Work request
Determine how many lines in the entries below include the word "This", and reply with that number alone.

Given data
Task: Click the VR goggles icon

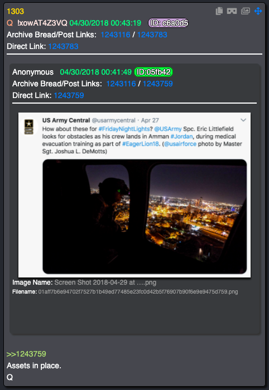Action: pyautogui.click(x=232, y=11)
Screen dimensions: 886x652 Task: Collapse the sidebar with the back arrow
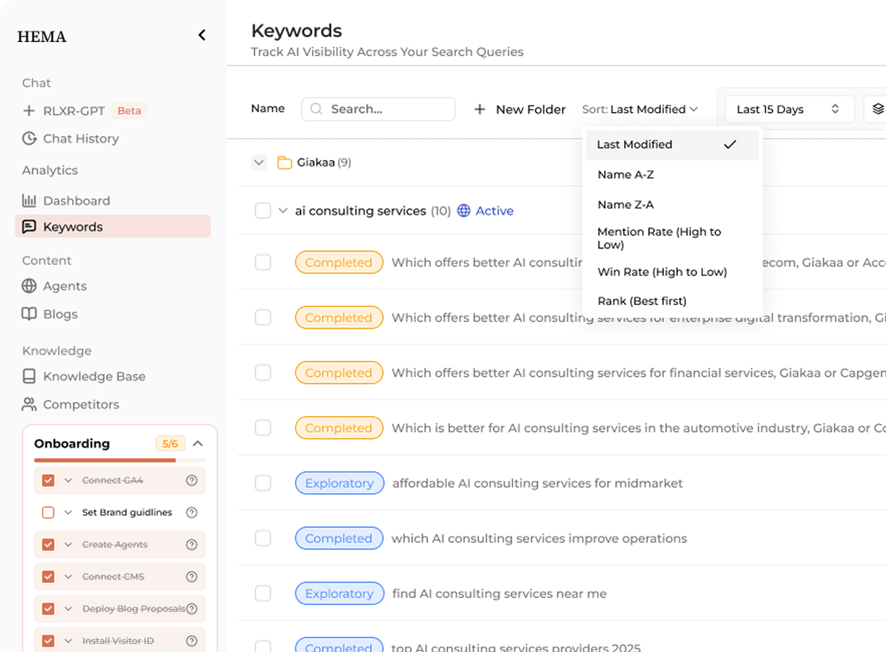202,35
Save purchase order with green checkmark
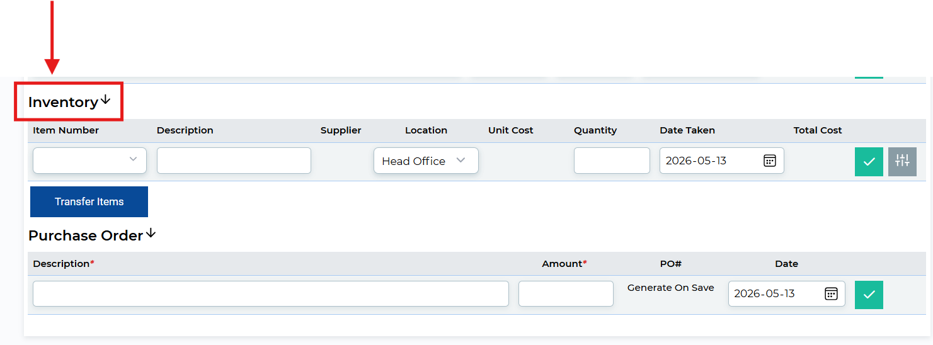The height and width of the screenshot is (345, 933). [x=869, y=295]
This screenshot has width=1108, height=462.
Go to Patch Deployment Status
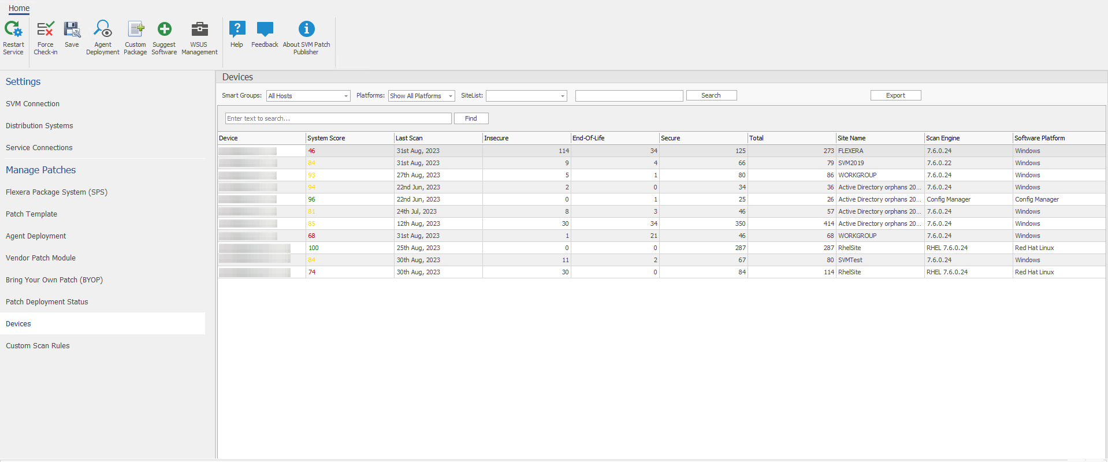(x=47, y=302)
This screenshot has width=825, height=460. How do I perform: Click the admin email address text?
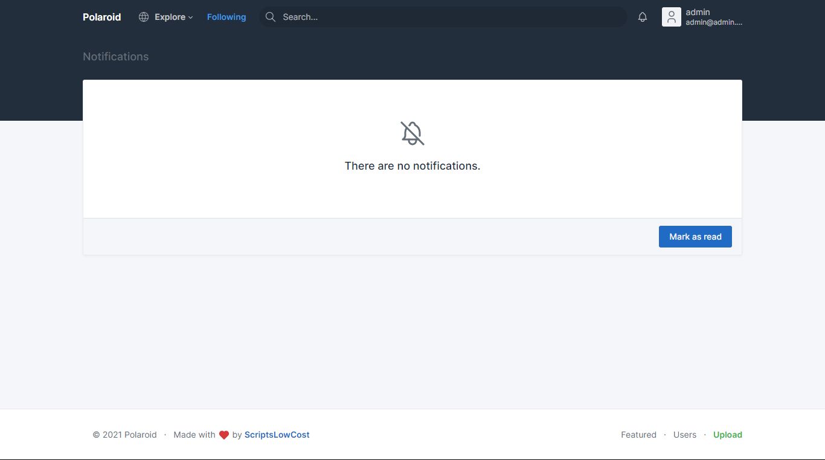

Answer to the exercise
2